TASK → The response should contain all of the records, copied exactly, and none of the images.

Pixel coordinate grounding data →

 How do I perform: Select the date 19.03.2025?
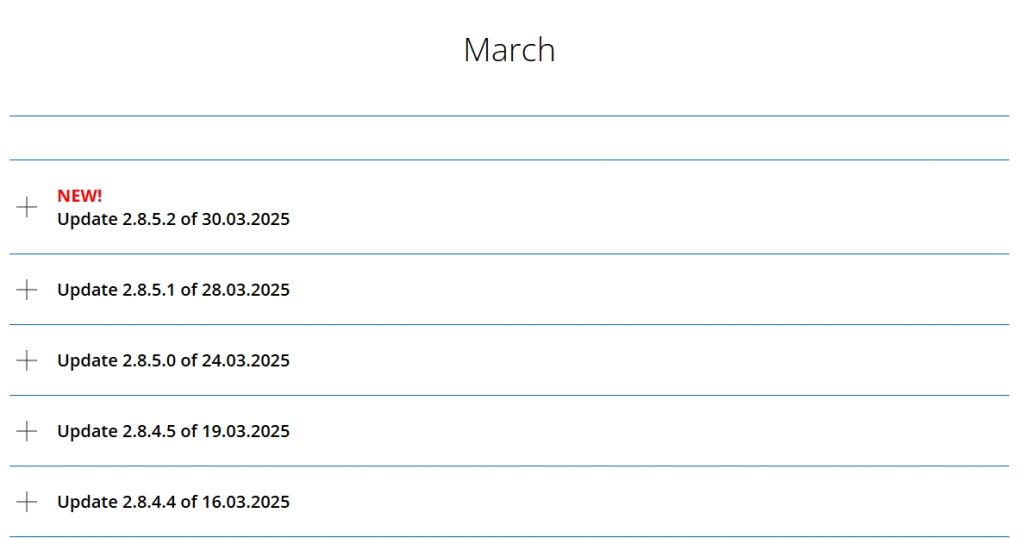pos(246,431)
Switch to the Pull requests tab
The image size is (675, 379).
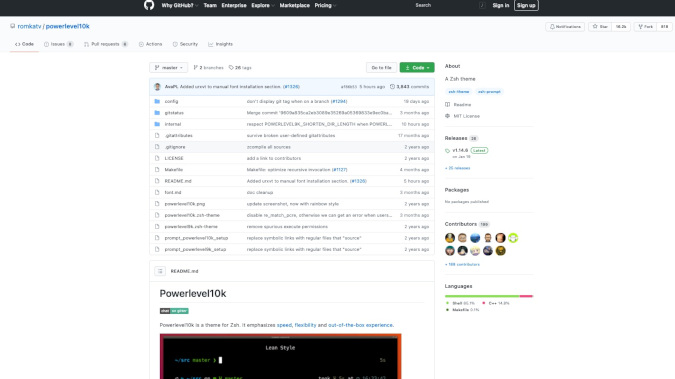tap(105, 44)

EXERCISE RESPONSE →
 How do I perform: Select the date 19.03.2025?
pos(246,431)
Switch to the Pull requests tab
The image size is (675, 379).
tap(105, 44)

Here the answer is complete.